(Beginning of DATA SUPPLIED)

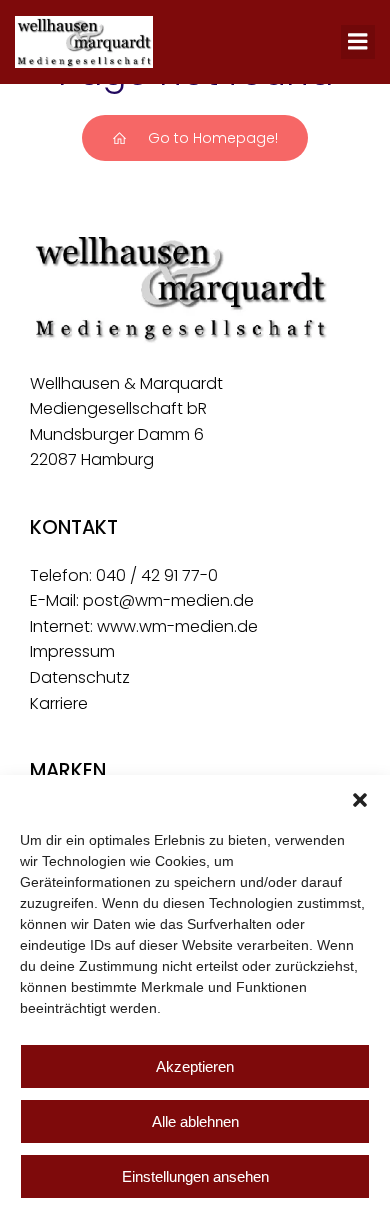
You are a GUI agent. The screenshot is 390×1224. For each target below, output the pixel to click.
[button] (360, 800)
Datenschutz (80, 677)
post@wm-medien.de (168, 600)
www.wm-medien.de (177, 626)
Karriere (59, 703)
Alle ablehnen (195, 1121)
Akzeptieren (195, 1066)
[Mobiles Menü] (358, 42)
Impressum (72, 651)
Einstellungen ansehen (195, 1176)
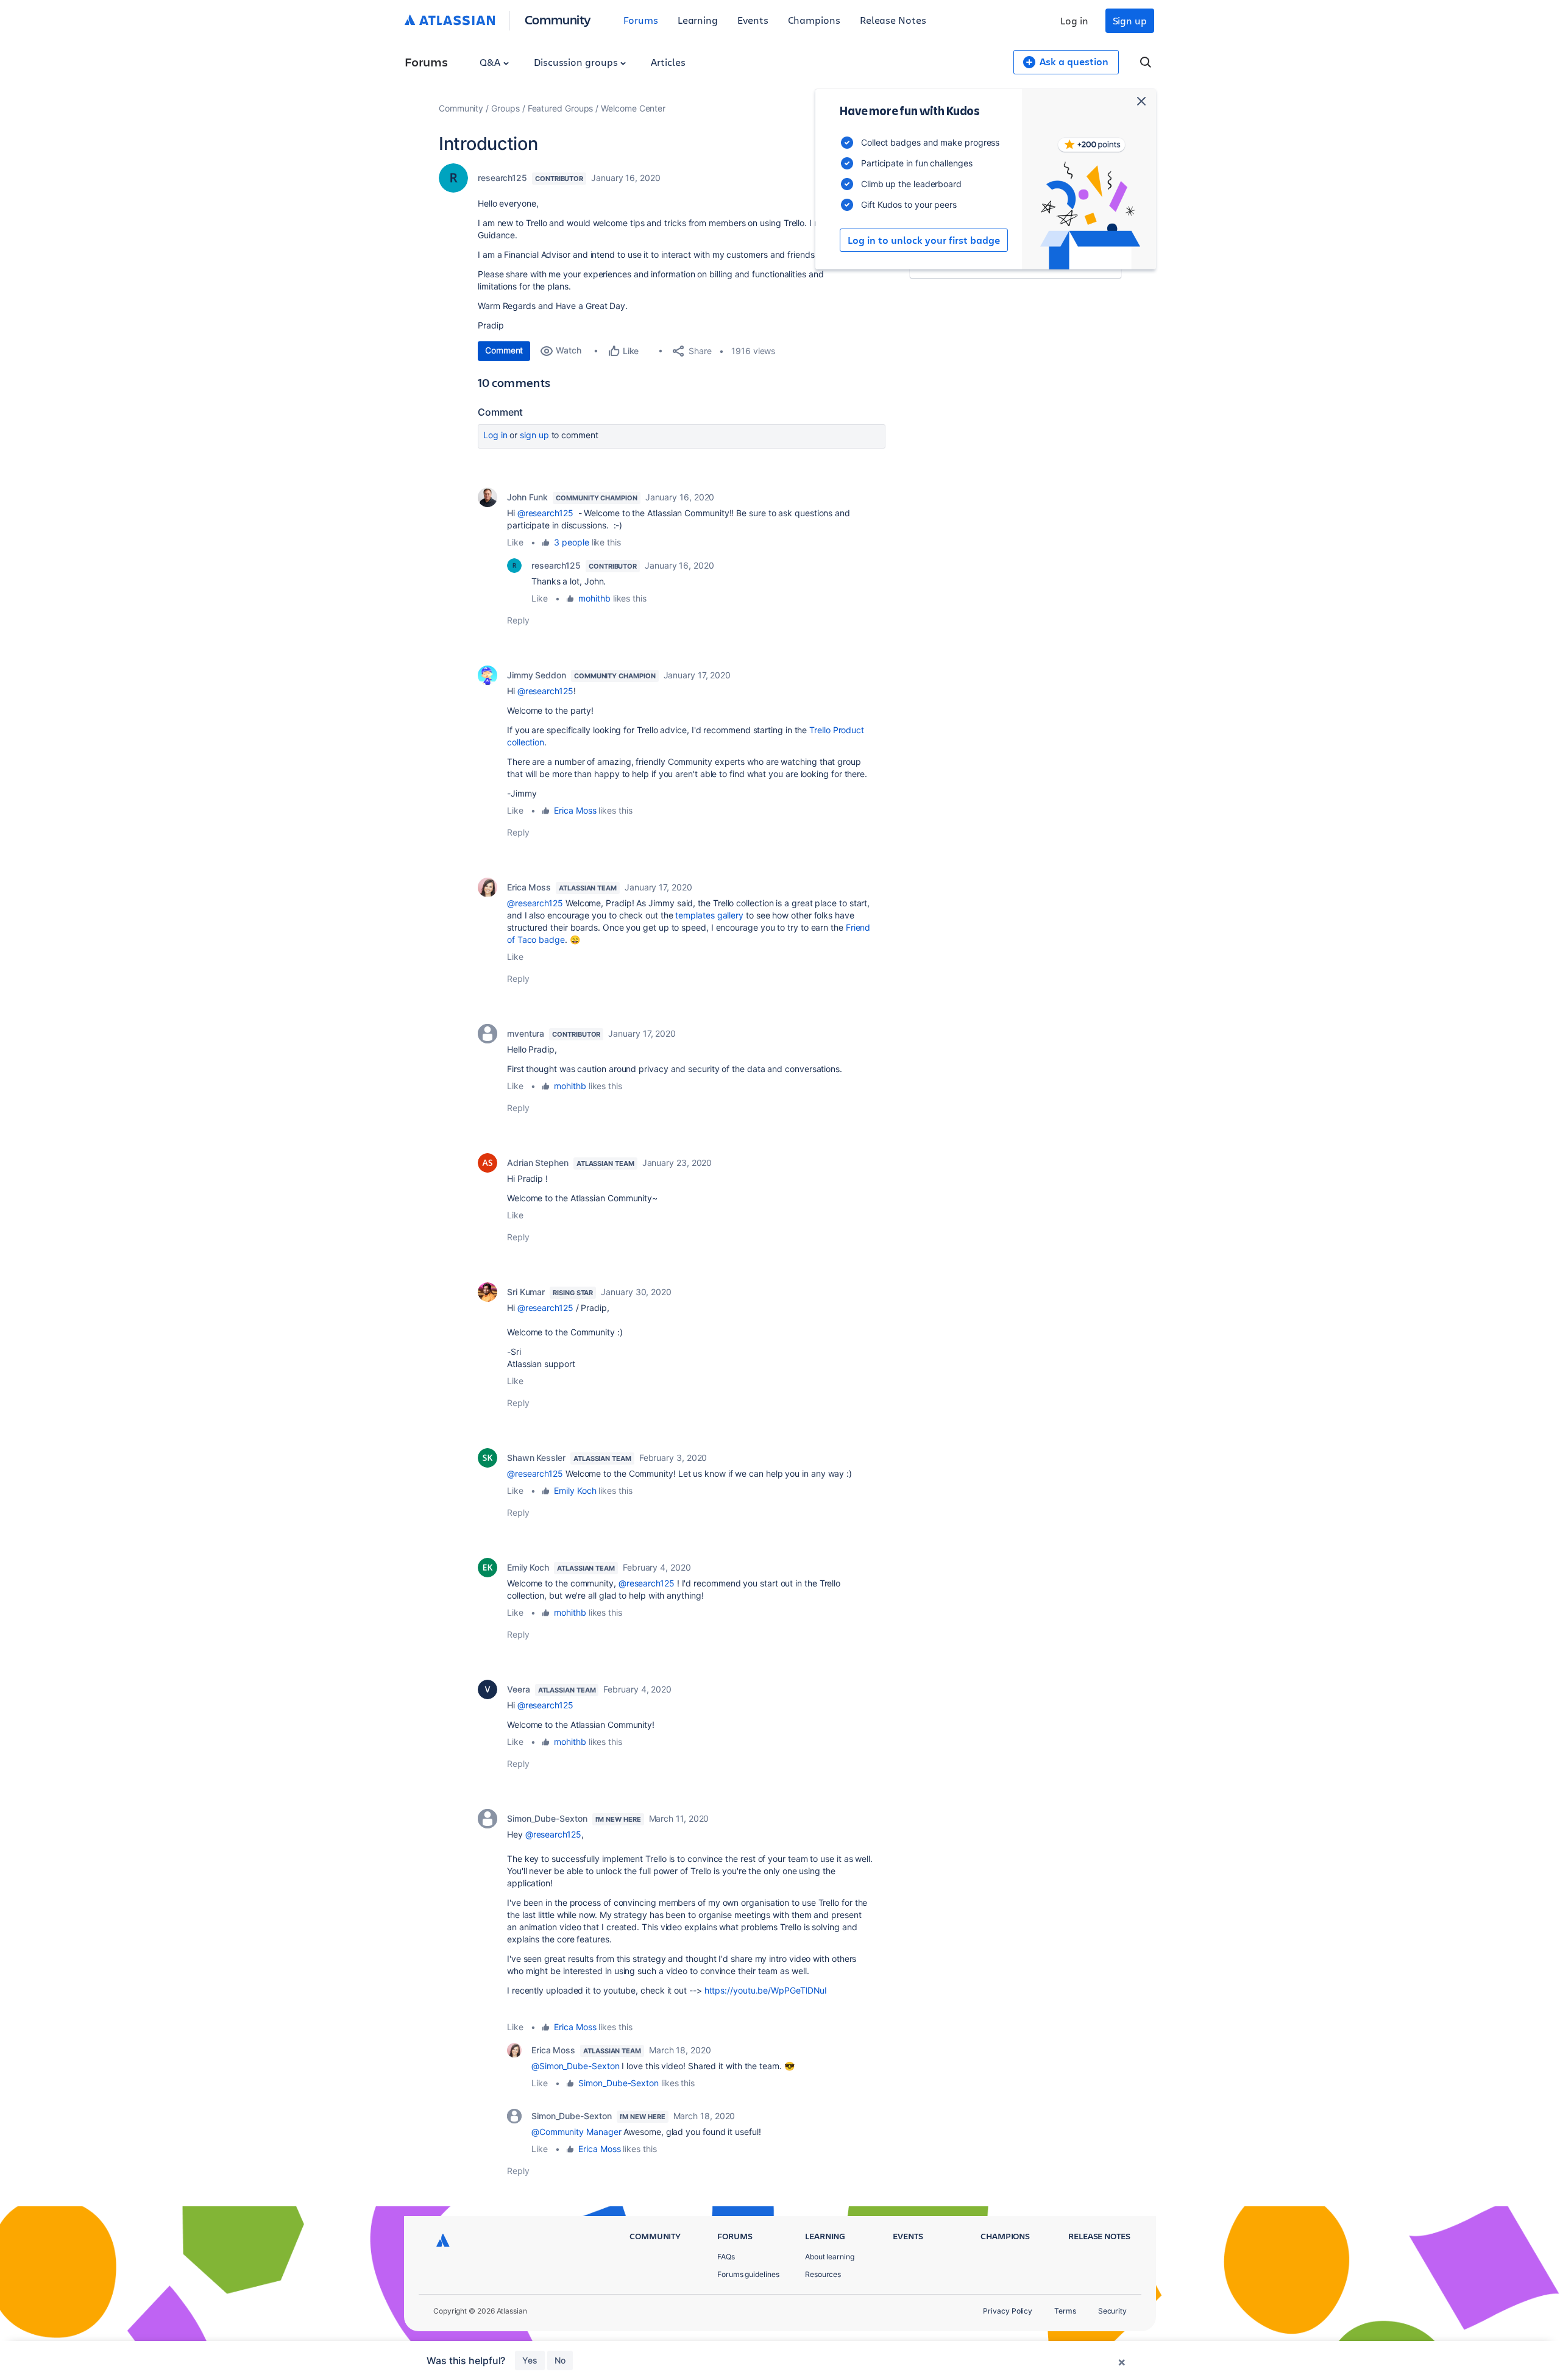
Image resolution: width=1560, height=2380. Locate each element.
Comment (504, 350)
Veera (518, 1689)
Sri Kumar (526, 1292)
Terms (1065, 2310)
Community (558, 19)
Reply (518, 620)
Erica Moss (575, 810)
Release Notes (893, 19)
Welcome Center (633, 108)
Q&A (491, 61)
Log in (1074, 20)
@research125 (545, 513)
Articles (668, 61)
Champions (814, 19)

(End of DATA SUPPLIED)

REQUIRED ACTION
Transcribe all the lines above exactly, apart from the pictures.

RESULT FOR THIS EXERCISE
You are a GUI agent. The screenshot is 390×1224. For each target below, output the pixel to click.
[button] (360, 800)
Datenschutz (80, 677)
post@wm-medien.de (168, 600)
www.wm-medien.de (177, 626)
Karriere (59, 703)
Alle ablehnen (195, 1121)
Akzeptieren (195, 1066)
[Mobiles Menü] (358, 42)
Impressum (72, 651)
Einstellungen ansehen (195, 1176)
Image resolution: width=1560, height=2380. Locate each element.
Comment (504, 350)
Veera (518, 1689)
Sri Kumar (526, 1292)
Terms (1065, 2310)
Community (558, 19)
Reply (518, 620)
Erica Moss (575, 810)
Release Notes (893, 19)
Welcome Center (633, 108)
Q&A (491, 61)
Log in (1074, 20)
@research125 (545, 513)
Articles (668, 61)
Champions (814, 19)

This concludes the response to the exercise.